Hearing this, I wanted to throw something at the wall. I’m a perfectionist. My natural inclination is to be judgy and demanding about everything. I’m constantly working on this, and this newsletter is a tool that helps me do things before they are ready or perfect. I have to send something out every Tuesday, whether I feel like I have something “good” to say or not. I send it to a list that I’m not even sure who is on it.

It’s true: I’m not sure who exactly gets this email. When I first uploaded my contacts from Gmail I started to obsessively go line by line over each email address. I soon recognized this for what it was: a delay tactic. I forced myself to stop looking at the list of contacts and just hit send on that first message to whomever might be on the receiving end. It would be fine, I told myself, fighting self-doubt. It was just an email, and if anyone received it who didn’t want it they could unsubscribe.

So back to this morning:

“Your card doesn’t have an email address.”

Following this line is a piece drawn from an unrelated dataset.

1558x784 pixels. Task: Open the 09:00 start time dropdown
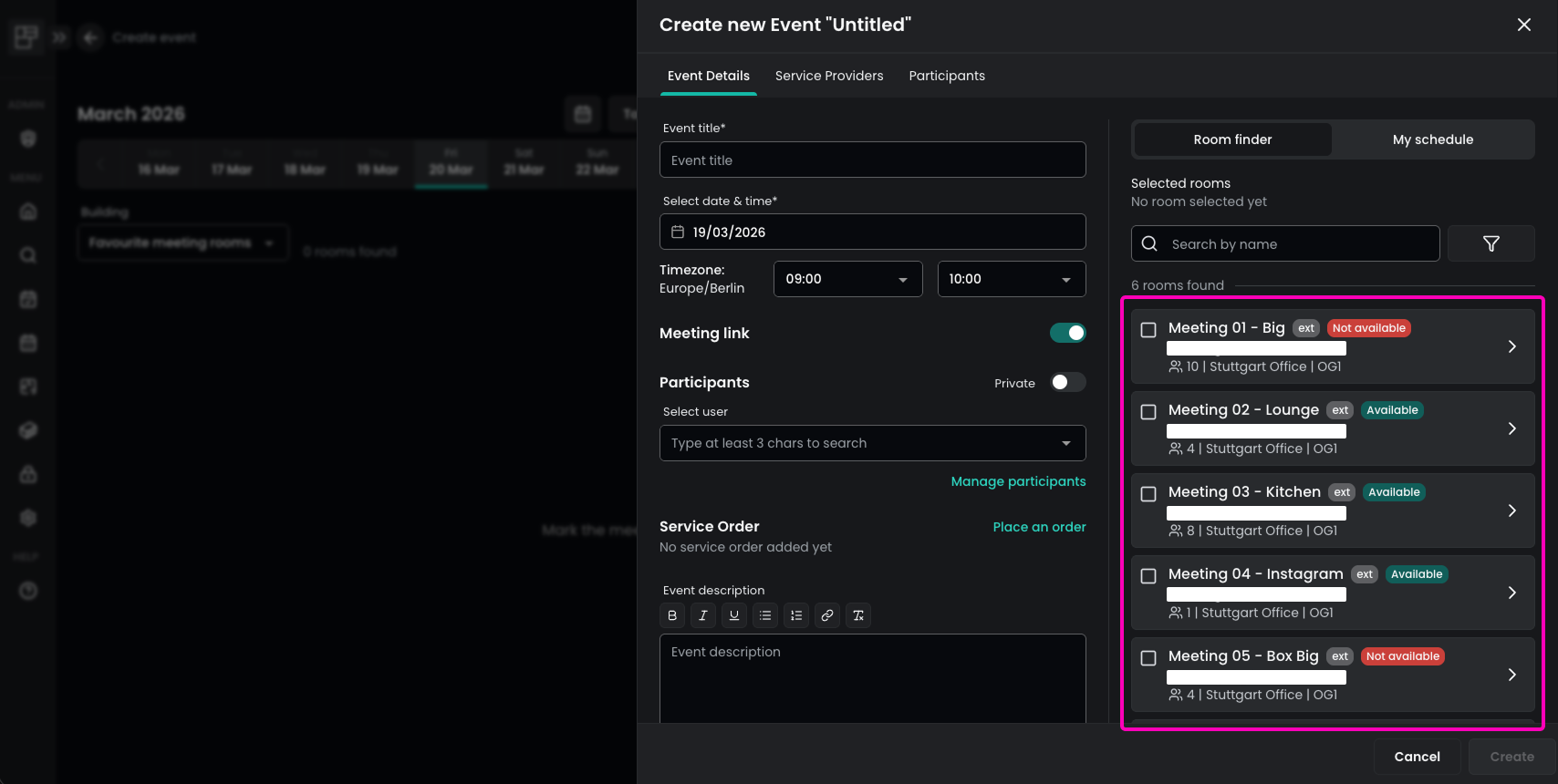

There was a pause as I cycled from my initial irritation and desire to tear up all my cards to annoyance with myself that I would let something like that get past me (I knew better; I should have had someone else look at them before I approved the proof) and finally to the epiphanic realization that this was the first person in a month of handing out these cards to notice this mistake.

Clearly there was only one way to respond: With the confidence of a mediocre white man.

So I laughed.

“Well, I can’t believe I did that. I’ll have to have that fixed before I print more. I only even printed business cards because I kept running into old people who couldn’t fathom that I was a legitimate business owner unless I had a little piece of paper with my name on it to give to them. Business cards just seem so…old-fashioned to me.”

And then the conversation moved on to the business at hand.

What does it mean, the confidence of a mediocre white man? It became a meme after Sarah Hagi tweeted, “Lord, give me the confidence of a mediocre white man.” Some of you reading this probably instinctively grasp the significance of that phrase, some of you might need a little more clarity. (Mindy Kaling goes into it quite well here.)


For me, the exemplar of the confidence of a mediocre white man is a certain local blogger I know who shows up at places like City Commission meetings in flip flops, cargo shorts and a sweaty t-shirt, yet expects to be treated with the dignity and respect of a hallowed member of the Fourth Estate. He can’t even be bothered to put on a pair of khaki pants, but there is never a hint of insecurity or self-consciousness about his appearance (or anything else, for that matter). Maybe he feels those things inside, but regardless, he projects an aura of utmost confidence in himself.

When I say I responded to the person who pointed out the lack of an email address on my business card with the confidence of a mediocre white man, what I mean is I acted like it didn’t matter, because really, it doesn’t, not in the grander scheme of things. I didn’t put anyone’s life in danger, I didn’t mishandle any money and I can always print new cards with an email address. I’m new to this business owning thing and if this is the worst mistake I’ve made so far then I’m doing pretty good.